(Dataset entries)
◆ ◆ ◆ ◆ ◆

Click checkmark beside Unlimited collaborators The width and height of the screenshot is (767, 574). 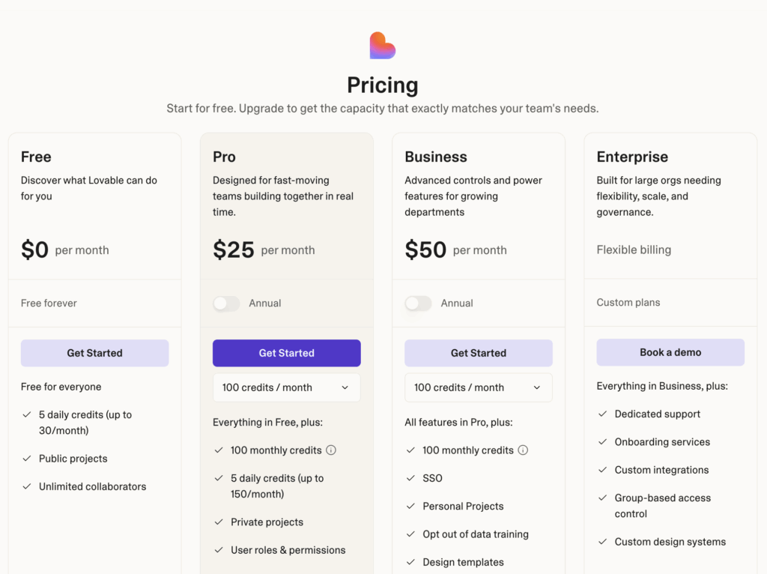tap(27, 486)
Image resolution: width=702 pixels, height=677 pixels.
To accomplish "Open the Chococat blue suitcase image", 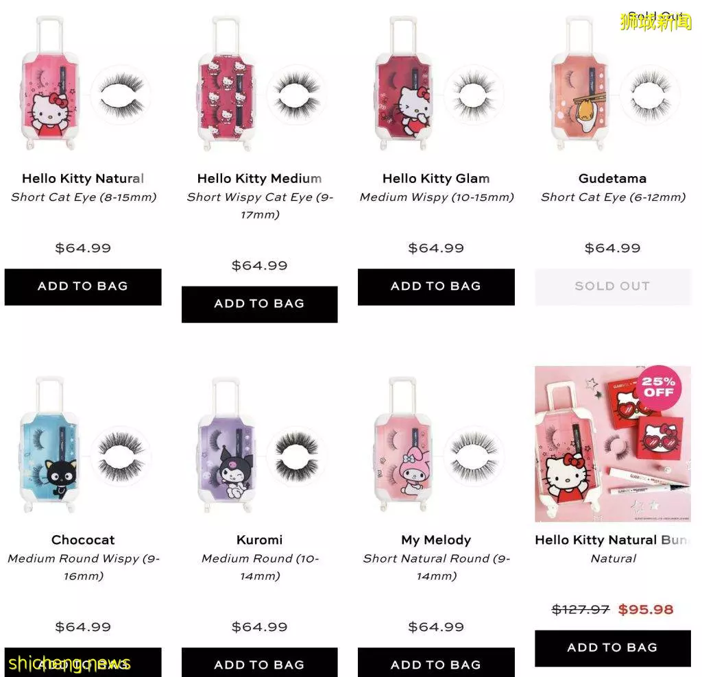I will (83, 444).
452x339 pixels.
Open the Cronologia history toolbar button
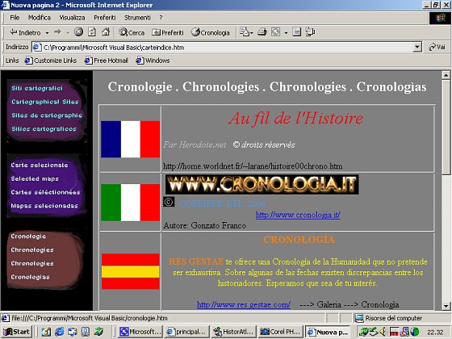pos(211,32)
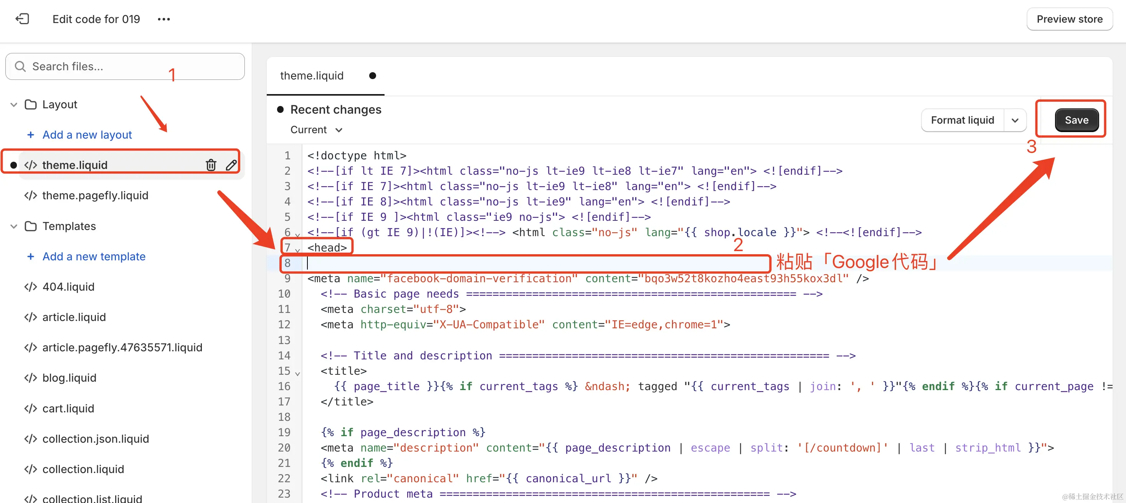Image resolution: width=1126 pixels, height=503 pixels.
Task: Fold the title block at line 15
Action: click(x=298, y=374)
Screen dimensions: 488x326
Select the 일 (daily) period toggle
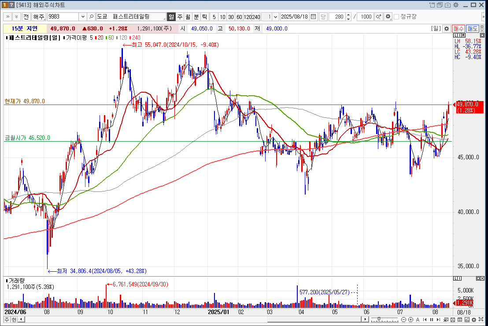tap(171, 17)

◆ ◆ ◆ ◆ ◆

**Instructions to follow**
Please give the data above as a JSON list of strings, one string per line with blank lines left out, starting at the line that contains "Screen dimensions: 488x326" and ending at the last line of the data. Leave the pictures out of your answer.

**Expected answer**
[
  "Screen dimensions: 488x326",
  "Select the 일 (daily) period toggle",
  "tap(171, 17)"
]